> BRIEF
Put every line of the material into a numbered list, leaving out the blank lines.

> DATA FOR THE TASK
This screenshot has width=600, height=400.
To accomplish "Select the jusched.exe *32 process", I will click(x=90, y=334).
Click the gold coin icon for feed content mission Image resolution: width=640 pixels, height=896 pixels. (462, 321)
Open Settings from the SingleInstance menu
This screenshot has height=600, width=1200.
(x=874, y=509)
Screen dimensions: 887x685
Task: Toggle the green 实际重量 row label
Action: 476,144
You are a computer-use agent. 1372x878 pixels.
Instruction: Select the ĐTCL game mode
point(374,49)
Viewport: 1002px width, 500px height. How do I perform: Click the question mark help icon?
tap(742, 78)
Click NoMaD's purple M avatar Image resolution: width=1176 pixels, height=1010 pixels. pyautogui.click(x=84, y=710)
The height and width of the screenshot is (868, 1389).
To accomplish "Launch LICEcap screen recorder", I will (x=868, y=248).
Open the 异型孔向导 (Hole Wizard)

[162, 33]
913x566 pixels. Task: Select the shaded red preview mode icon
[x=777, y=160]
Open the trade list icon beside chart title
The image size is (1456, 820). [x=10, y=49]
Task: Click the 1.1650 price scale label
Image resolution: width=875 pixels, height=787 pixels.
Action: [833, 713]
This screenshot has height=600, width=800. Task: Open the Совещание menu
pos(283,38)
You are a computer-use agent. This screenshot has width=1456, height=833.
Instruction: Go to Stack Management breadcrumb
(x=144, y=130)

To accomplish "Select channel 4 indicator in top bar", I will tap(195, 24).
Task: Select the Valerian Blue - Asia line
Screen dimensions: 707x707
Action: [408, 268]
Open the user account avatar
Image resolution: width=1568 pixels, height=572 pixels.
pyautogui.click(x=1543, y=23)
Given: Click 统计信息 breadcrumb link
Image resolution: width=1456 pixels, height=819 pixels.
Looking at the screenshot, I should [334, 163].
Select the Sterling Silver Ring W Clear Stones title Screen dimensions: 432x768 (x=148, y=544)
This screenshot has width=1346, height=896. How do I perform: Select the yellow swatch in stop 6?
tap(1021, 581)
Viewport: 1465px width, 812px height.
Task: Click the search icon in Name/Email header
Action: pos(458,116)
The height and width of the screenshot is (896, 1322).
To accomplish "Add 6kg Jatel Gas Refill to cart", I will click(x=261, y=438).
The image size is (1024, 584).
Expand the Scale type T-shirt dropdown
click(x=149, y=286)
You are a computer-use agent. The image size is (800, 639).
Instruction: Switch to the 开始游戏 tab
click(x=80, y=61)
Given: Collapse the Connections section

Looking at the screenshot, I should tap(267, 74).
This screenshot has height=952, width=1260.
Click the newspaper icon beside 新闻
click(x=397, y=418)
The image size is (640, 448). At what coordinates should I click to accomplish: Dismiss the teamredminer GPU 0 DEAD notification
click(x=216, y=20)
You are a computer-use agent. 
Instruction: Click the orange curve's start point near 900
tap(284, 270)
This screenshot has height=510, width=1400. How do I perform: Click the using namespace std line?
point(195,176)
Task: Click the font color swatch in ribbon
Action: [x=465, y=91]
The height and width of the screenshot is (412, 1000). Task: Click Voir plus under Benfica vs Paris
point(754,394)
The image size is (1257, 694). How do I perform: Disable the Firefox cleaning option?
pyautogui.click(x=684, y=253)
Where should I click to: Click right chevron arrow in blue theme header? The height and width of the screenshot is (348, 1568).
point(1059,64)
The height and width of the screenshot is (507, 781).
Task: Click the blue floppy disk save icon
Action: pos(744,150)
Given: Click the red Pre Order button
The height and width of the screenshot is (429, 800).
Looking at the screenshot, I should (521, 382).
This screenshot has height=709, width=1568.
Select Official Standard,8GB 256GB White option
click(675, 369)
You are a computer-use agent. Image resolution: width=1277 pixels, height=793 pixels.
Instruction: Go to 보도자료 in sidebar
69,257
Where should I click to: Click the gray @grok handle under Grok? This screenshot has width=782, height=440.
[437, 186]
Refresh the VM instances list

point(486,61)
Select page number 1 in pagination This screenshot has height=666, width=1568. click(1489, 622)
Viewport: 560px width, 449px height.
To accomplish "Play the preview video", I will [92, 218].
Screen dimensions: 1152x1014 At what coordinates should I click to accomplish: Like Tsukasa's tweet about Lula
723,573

> SOLVED PROBLEM
1. This screenshot has width=600, height=400.
2. To accomplish "Select the jusched.exe *32 process", I will click(x=90, y=334).
3. Click the gold coin icon for feed content mission Image resolution: width=640 pixels, height=896 pixels. (462, 321)
4. Open Settings from the SingleInstance menu
5. This screenshot has height=600, width=1200.
6. (x=874, y=509)
7. Screen dimensions: 887x685
8. Task: Toggle the green 实际重量 row label
9. Action: 476,144
10. You are a computer-use agent. 1372x878 pixels.
11. Instruction: Select the ĐTCL game mode
12. point(374,49)
13. Viewport: 1002px width, 500px height. How do I perform: Click the question mark help icon?
14. tap(742, 78)
15. Click NoMaD's purple M avatar Image resolution: width=1176 pixels, height=1010 pixels. pyautogui.click(x=84, y=710)
16. The height and width of the screenshot is (868, 1389).
17. To accomplish "Launch LICEcap screen recorder", I will (x=868, y=248).
18. Open the 异型孔向导 (Hole Wizard)
19. [162, 33]
20. 913x566 pixels. Task: Select the shaded red preview mode icon
21. [x=777, y=160]
22. Open the trade list icon beside chart title
23. The image size is (1456, 820). [x=10, y=49]
24. Task: Click the 1.1650 price scale label
25. Image resolution: width=875 pixels, height=787 pixels.
26. Action: [833, 713]
27. This screenshot has height=600, width=800. Task: Open the Совещание menu
28. pos(283,38)
29. You are a computer-use agent. This screenshot has width=1456, height=833.
30. Instruction: Go to Stack Management breadcrumb
31. (x=144, y=130)
32. To accomplish "Select channel 4 indicator in top bar", I will tap(195, 24).
33. Task: Select the Valerian Blue - Asia line
34. Screen dimensions: 707x707
35. Action: [408, 268]
36. Open the user account avatar
37. Image resolution: width=1568 pixels, height=572 pixels.
38. pyautogui.click(x=1543, y=23)
39. Given: Click 统计信息 breadcrumb link
40. Image resolution: width=1456 pixels, height=819 pixels.
41. Looking at the screenshot, I should [334, 163].
42. Select the Sterling Silver Ring W Clear Stones title Screen dimensions: 432x768 (x=148, y=544)
43. This screenshot has width=1346, height=896. How do I perform: Select the yellow swatch in stop 6?
44. tap(1021, 581)
45. Viewport: 1465px width, 812px height.
46. Task: Click the search icon in Name/Email header
47. Action: pos(458,116)
48. The height and width of the screenshot is (896, 1322).
49. To accomplish "Add 6kg Jatel Gas Refill to cart", I will click(x=261, y=438).
50. The image size is (1024, 584).
51. Expand the Scale type T-shirt dropdown
52. click(x=149, y=286)
53. You are a computer-use agent. The image size is (800, 639).
54. Instruction: Switch to the 开始游戏 tab
55. click(x=80, y=61)
56. Given: Collapse the Connections section
57. Looking at the screenshot, I should tap(267, 74).
58. This screenshot has height=952, width=1260.
59. Click the newspaper icon beside 新闻
60. click(x=397, y=418)
61. The image size is (640, 448). At what coordinates should I click to accomplish: Dismiss the teamredminer GPU 0 DEAD notification
62. click(x=216, y=20)
63. You are a computer-use agent. 
64. Instruction: Click the orange curve's start point near 900
65. tap(284, 270)
66. This screenshot has height=510, width=1400. How do I perform: Click the using namespace std line?
67. point(195,176)
68. Task: Click the font color swatch in ribbon
69. Action: [x=465, y=91]
70. The height and width of the screenshot is (412, 1000). Task: Click Voir plus under Benfica vs Paris
71. point(754,394)
72. The image size is (1257, 694). How do I perform: Disable the Firefox cleaning option?
73. pyautogui.click(x=684, y=253)
74. Where should I click to: Click right chevron arrow in blue theme header? The height and width of the screenshot is (348, 1568).
75. point(1059,64)
76. The height and width of the screenshot is (507, 781).
77. Task: Click the blue floppy disk save icon
78. Action: pos(744,150)
79. Given: Click the red Pre Order button
80. The height and width of the screenshot is (429, 800).
81. Looking at the screenshot, I should (521, 382).
82. This screenshot has height=709, width=1568.
83. Select Official Standard,8GB 256GB White option
84. click(675, 369)
85. You are a computer-use agent. Image resolution: width=1277 pixels, height=793 pixels.
86. Instruction: Go to 보도자료 in sidebar
87. 69,257
88. Where should I click to: Click the gray @grok handle under Grok? This screenshot has width=782, height=440.
89. [437, 186]
90. Refresh the VM instances list
91. point(486,61)
92. Select page number 1 in pagination This screenshot has height=666, width=1568. click(1489, 622)
93. Viewport: 560px width, 449px height.
94. To accomplish "Play the preview video", I will [92, 218].
95. Screen dimensions: 1152x1014 At what coordinates should I click to accomplish: Like Tsukasa's tweet about Lula
96. 723,573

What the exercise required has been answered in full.